Exercise input ->
┄┄┄┄┄┄┄┄┄┄
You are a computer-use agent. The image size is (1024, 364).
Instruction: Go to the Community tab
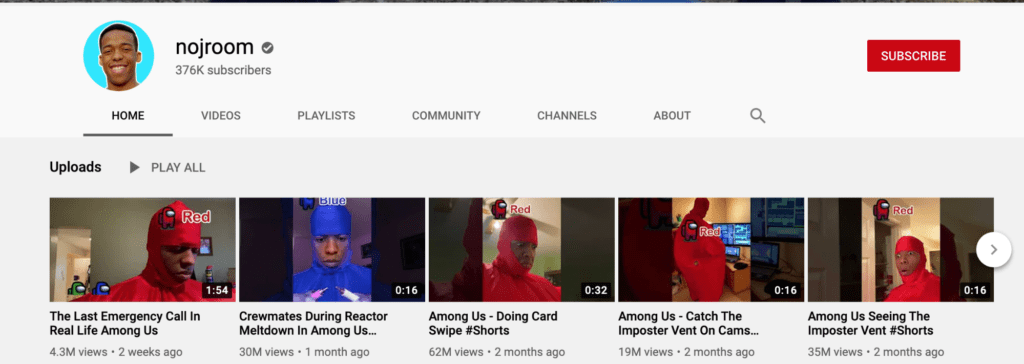[x=446, y=116]
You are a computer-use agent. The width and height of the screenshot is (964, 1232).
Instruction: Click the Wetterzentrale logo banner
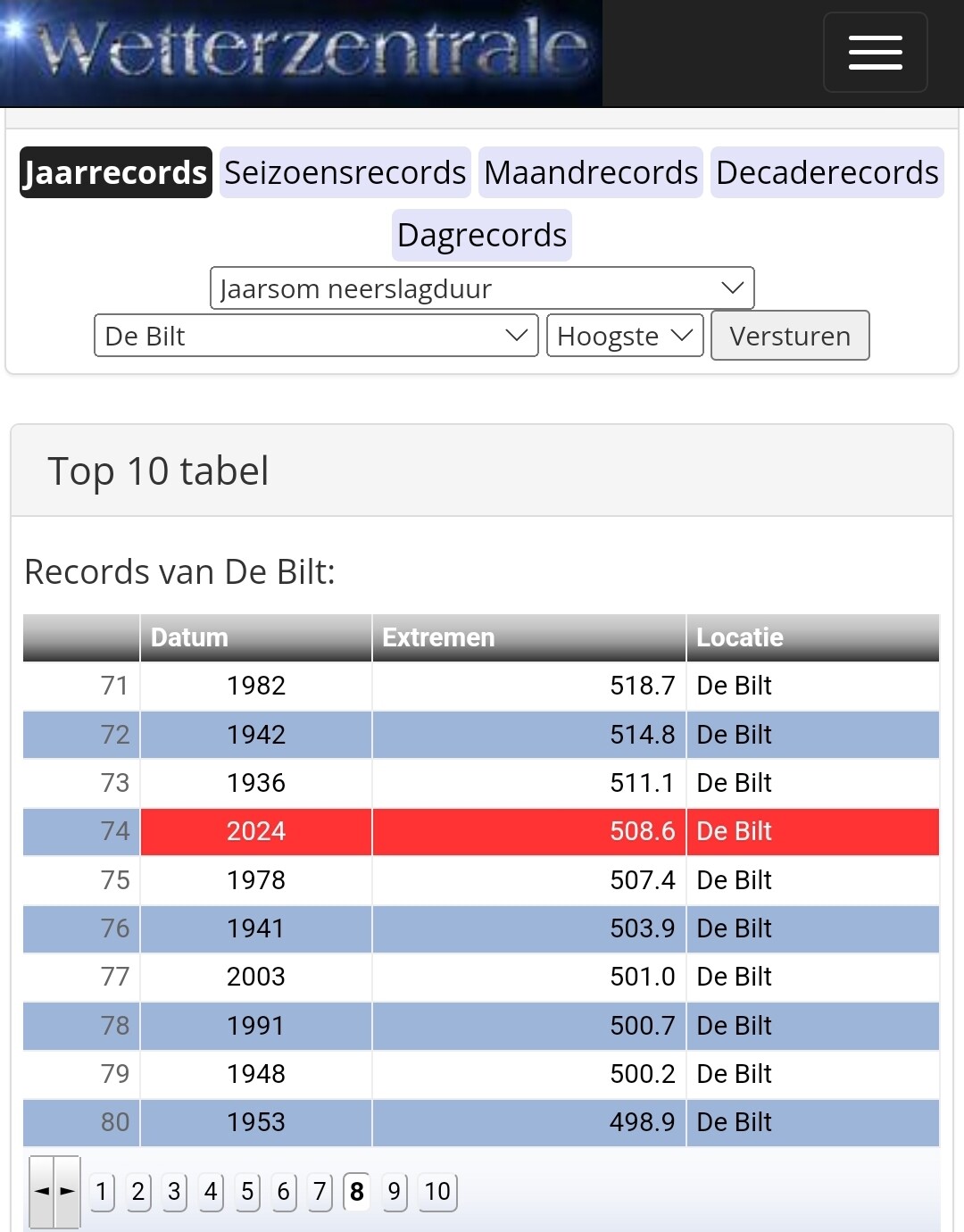pyautogui.click(x=301, y=53)

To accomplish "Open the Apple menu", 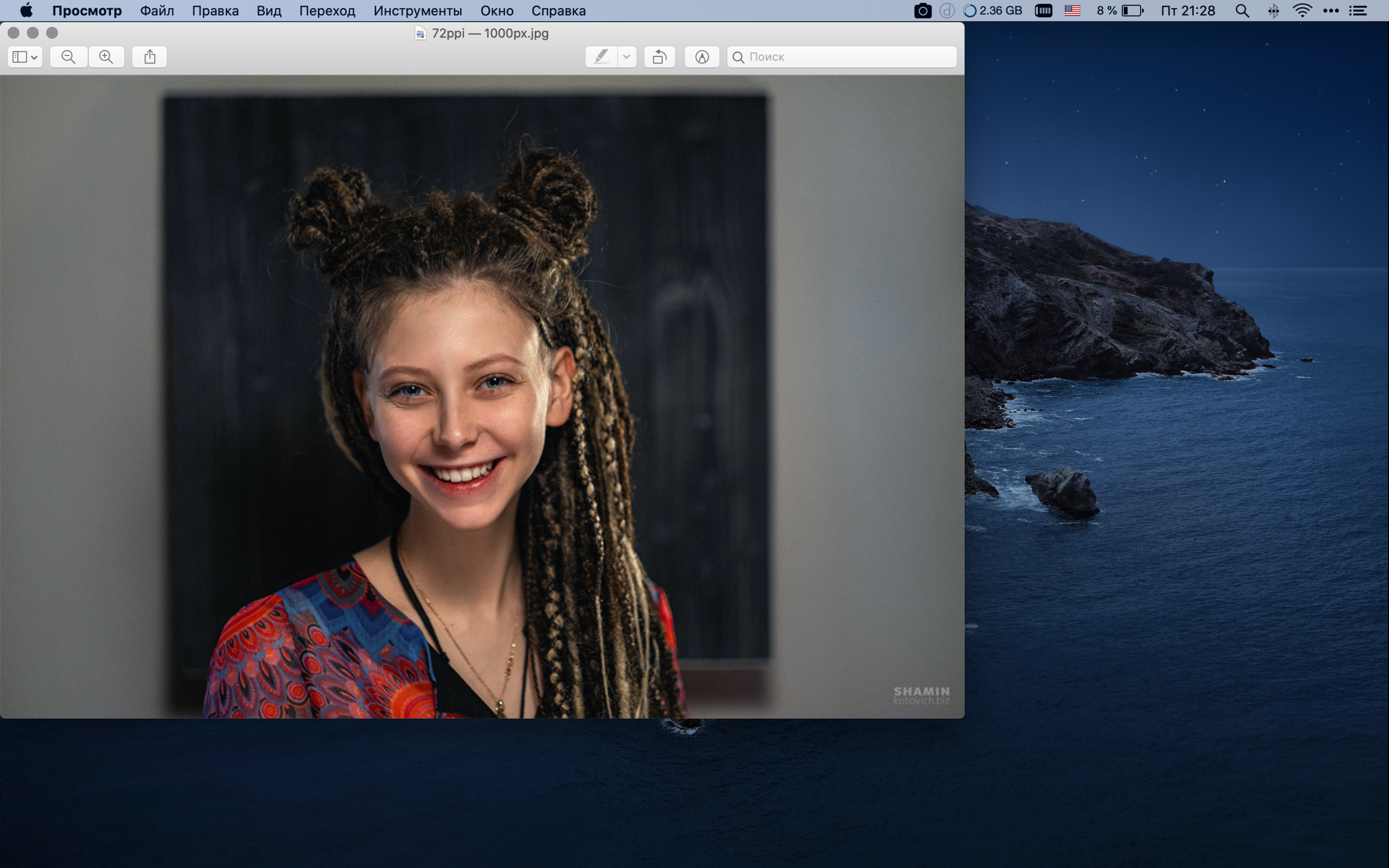I will [x=27, y=11].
┄┄┄┄┄┄┄┄┄┄
Exercise prompt -> Please put everything from the start of the rows up to and including the line that contains "pyautogui.click(x=301, y=53)" into a numbered list, skipping blank lines and leaving the pictures out.

Solution ->
1. You are a computer-use agent. The image size is (1024, 364).
2. Instruction: Go to the Community tab
3. [x=446, y=116]
4. You are a computer-use agent. The width and height of the screenshot is (964, 1232).
5. Instruction: Click the Wetterzentrale logo banner
6. pyautogui.click(x=301, y=53)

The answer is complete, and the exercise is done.